▶ _TASK DESCRIPTION_
Print all the records below, word for word and in full.

___ SOURCE MATERIAL ___

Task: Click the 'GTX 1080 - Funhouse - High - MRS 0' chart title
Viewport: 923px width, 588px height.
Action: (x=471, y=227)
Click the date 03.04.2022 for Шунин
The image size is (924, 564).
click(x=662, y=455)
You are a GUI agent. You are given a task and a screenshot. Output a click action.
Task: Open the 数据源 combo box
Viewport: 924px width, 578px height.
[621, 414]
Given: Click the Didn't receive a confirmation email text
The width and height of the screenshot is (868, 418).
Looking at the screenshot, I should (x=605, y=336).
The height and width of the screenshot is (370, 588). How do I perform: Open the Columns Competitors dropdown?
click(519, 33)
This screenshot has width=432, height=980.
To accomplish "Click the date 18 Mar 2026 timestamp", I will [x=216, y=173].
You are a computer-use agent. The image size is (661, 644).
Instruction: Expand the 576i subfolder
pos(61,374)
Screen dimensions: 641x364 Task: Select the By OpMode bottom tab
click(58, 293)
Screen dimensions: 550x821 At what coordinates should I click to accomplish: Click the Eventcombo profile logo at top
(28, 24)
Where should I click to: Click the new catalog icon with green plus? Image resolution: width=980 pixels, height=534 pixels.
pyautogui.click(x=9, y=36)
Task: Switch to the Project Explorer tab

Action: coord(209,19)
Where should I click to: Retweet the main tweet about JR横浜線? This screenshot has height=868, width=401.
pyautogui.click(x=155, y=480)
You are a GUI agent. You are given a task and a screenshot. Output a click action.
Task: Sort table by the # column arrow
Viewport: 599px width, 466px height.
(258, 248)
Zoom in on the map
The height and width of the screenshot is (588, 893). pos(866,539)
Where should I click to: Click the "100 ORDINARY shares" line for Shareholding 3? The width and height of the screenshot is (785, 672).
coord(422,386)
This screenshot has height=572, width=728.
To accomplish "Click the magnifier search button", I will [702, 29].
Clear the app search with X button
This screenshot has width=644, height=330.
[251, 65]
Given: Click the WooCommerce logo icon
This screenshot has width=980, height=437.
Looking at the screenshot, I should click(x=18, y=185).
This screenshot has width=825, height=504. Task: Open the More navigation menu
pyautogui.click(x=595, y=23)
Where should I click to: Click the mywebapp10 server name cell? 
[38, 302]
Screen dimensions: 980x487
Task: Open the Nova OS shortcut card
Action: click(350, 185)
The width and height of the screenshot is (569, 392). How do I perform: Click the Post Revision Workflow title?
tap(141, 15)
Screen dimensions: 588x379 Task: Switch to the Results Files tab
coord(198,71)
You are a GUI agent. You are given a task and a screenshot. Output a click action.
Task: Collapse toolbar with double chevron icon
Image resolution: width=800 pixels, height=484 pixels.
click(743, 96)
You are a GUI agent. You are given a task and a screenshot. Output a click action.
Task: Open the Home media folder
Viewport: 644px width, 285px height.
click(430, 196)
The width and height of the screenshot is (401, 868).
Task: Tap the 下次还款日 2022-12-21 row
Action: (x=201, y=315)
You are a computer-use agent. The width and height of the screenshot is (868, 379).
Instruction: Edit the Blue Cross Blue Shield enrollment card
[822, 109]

___

▶ _EXERCISE ANSWER_
Task: Click the 'GTX 1080 - Funhouse - High - MRS 0' chart title
Viewport: 923px width, 588px height.
Action: (x=471, y=227)
Click the date 03.04.2022 for Шунин
The image size is (924, 564).
click(x=662, y=455)
You are a GUI agent. You are given a task and a screenshot. Output a click action.
Task: Open the 数据源 combo box
Viewport: 924px width, 578px height.
[621, 414]
Given: Click the Didn't receive a confirmation email text
The width and height of the screenshot is (868, 418).
Looking at the screenshot, I should (x=605, y=336).
The height and width of the screenshot is (370, 588). How do I perform: Open the Columns Competitors dropdown?
click(519, 33)
This screenshot has width=432, height=980.
To accomplish "Click the date 18 Mar 2026 timestamp", I will [x=216, y=173].
You are a computer-use agent. The image size is (661, 644).
Instruction: Expand the 576i subfolder
pos(61,374)
Screen dimensions: 641x364 Task: Select the By OpMode bottom tab
click(58, 293)
Screen dimensions: 550x821 At what coordinates should I click to accomplish: Click the Eventcombo profile logo at top
(28, 24)
Where should I click to: Click the new catalog icon with green plus? Image resolution: width=980 pixels, height=534 pixels.
pyautogui.click(x=9, y=36)
Task: Switch to the Project Explorer tab

Action: coord(209,19)
Where should I click to: Retweet the main tweet about JR横浜線? This screenshot has height=868, width=401.
pyautogui.click(x=155, y=480)
You are a GUI agent. You are given a task and a screenshot. Output a click action.
Task: Sort table by the # column arrow
Viewport: 599px width, 466px height.
(258, 248)
Zoom in on the map
The height and width of the screenshot is (588, 893). pos(866,539)
Where should I click to: Click the "100 ORDINARY shares" line for Shareholding 3? The width and height of the screenshot is (785, 672).
coord(422,386)
This screenshot has height=572, width=728.
To accomplish "Click the magnifier search button", I will [702, 29].
Clear the app search with X button
This screenshot has width=644, height=330.
[251, 65]
Given: Click the WooCommerce logo icon
This screenshot has width=980, height=437.
Looking at the screenshot, I should click(x=18, y=185).
This screenshot has width=825, height=504. Task: Open the More navigation menu
pyautogui.click(x=595, y=23)
Where should I click to: Click the mywebapp10 server name cell? 
[38, 302]
Screen dimensions: 980x487
Task: Open the Nova OS shortcut card
Action: click(350, 185)
The width and height of the screenshot is (569, 392). How do I perform: Click the Post Revision Workflow title?
tap(141, 15)
Screen dimensions: 588x379 Task: Switch to the Results Files tab
coord(198,71)
You are a GUI agent. You are given a task and a screenshot. Output a click action.
Task: Collapse toolbar with double chevron icon
Image resolution: width=800 pixels, height=484 pixels.
click(743, 96)
You are a GUI agent. You are given a task and a screenshot. Output a click action.
Task: Open the Home media folder
Viewport: 644px width, 285px height.
click(430, 196)
The width and height of the screenshot is (401, 868).
Task: Tap the 下次还款日 2022-12-21 row
Action: (x=201, y=315)
You are a computer-use agent. The width and height of the screenshot is (868, 379).
Instruction: Edit the Blue Cross Blue Shield enrollment card
[822, 109]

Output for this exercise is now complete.